What the task requires:
Note each line in the data holding the string "cooler" and report it.
****************************************
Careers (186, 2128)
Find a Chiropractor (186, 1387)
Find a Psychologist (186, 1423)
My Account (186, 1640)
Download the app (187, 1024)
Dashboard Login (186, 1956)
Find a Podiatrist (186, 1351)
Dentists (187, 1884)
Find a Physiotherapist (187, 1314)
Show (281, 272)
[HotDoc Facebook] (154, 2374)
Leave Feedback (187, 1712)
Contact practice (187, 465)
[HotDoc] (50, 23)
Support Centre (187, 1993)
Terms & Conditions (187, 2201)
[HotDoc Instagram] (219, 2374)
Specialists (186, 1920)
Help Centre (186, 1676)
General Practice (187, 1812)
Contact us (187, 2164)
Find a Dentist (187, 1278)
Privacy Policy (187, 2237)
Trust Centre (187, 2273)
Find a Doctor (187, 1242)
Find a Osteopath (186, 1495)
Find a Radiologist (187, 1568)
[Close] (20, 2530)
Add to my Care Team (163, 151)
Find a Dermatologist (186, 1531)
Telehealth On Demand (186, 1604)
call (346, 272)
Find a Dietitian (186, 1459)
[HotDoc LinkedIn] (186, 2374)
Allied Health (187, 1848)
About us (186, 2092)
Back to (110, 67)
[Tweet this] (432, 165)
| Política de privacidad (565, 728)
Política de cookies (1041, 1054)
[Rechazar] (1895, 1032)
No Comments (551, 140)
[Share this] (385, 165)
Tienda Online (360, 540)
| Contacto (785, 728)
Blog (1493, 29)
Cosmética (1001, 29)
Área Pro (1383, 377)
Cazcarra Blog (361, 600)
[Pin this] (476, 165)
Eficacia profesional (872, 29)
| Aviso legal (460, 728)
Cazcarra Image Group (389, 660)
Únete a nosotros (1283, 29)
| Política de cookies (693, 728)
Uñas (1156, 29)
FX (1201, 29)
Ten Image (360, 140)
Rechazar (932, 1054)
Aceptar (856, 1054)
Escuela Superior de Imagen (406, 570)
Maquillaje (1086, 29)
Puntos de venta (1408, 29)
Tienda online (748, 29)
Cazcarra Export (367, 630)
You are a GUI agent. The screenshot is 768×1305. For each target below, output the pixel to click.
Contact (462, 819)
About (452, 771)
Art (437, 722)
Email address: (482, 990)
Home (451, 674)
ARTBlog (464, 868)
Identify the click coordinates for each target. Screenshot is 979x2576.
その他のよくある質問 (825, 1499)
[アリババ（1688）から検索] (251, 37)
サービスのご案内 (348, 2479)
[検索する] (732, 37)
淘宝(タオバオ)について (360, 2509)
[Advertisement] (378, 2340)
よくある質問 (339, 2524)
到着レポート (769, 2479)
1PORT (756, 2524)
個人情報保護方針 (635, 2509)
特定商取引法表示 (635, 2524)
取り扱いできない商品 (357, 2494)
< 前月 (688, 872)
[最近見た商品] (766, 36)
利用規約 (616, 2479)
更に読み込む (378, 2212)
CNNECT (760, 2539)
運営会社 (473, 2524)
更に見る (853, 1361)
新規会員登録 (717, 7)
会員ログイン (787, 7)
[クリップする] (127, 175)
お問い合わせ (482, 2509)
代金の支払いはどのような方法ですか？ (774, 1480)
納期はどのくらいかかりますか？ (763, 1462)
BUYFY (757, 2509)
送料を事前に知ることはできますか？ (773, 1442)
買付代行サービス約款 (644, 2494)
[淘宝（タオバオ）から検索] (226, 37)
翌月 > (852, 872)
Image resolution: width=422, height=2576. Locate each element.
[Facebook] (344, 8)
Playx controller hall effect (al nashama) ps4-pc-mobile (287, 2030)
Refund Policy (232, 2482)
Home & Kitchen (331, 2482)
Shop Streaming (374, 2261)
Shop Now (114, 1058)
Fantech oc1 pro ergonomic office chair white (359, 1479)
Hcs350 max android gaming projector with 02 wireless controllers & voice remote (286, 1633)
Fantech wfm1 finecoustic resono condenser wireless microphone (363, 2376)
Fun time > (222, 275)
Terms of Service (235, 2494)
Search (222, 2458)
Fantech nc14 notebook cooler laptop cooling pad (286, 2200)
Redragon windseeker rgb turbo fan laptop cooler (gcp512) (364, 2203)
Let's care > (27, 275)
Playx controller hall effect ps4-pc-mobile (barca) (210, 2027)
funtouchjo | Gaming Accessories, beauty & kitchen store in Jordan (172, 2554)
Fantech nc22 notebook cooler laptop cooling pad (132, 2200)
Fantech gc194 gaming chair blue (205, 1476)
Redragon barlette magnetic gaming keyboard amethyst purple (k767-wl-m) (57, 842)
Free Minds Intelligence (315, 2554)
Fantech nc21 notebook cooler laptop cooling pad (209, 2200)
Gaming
****************************************
Output of the task:
Fantech nc14 notebook cooler laptop cooling pad (286, 2200)
Redragon windseeker rgb turbo fan laptop cooler (gcp512) (364, 2203)
Fantech nc22 notebook cooler laptop cooling pad (132, 2200)
Fantech nc21 notebook cooler laptop cooling pad (209, 2200)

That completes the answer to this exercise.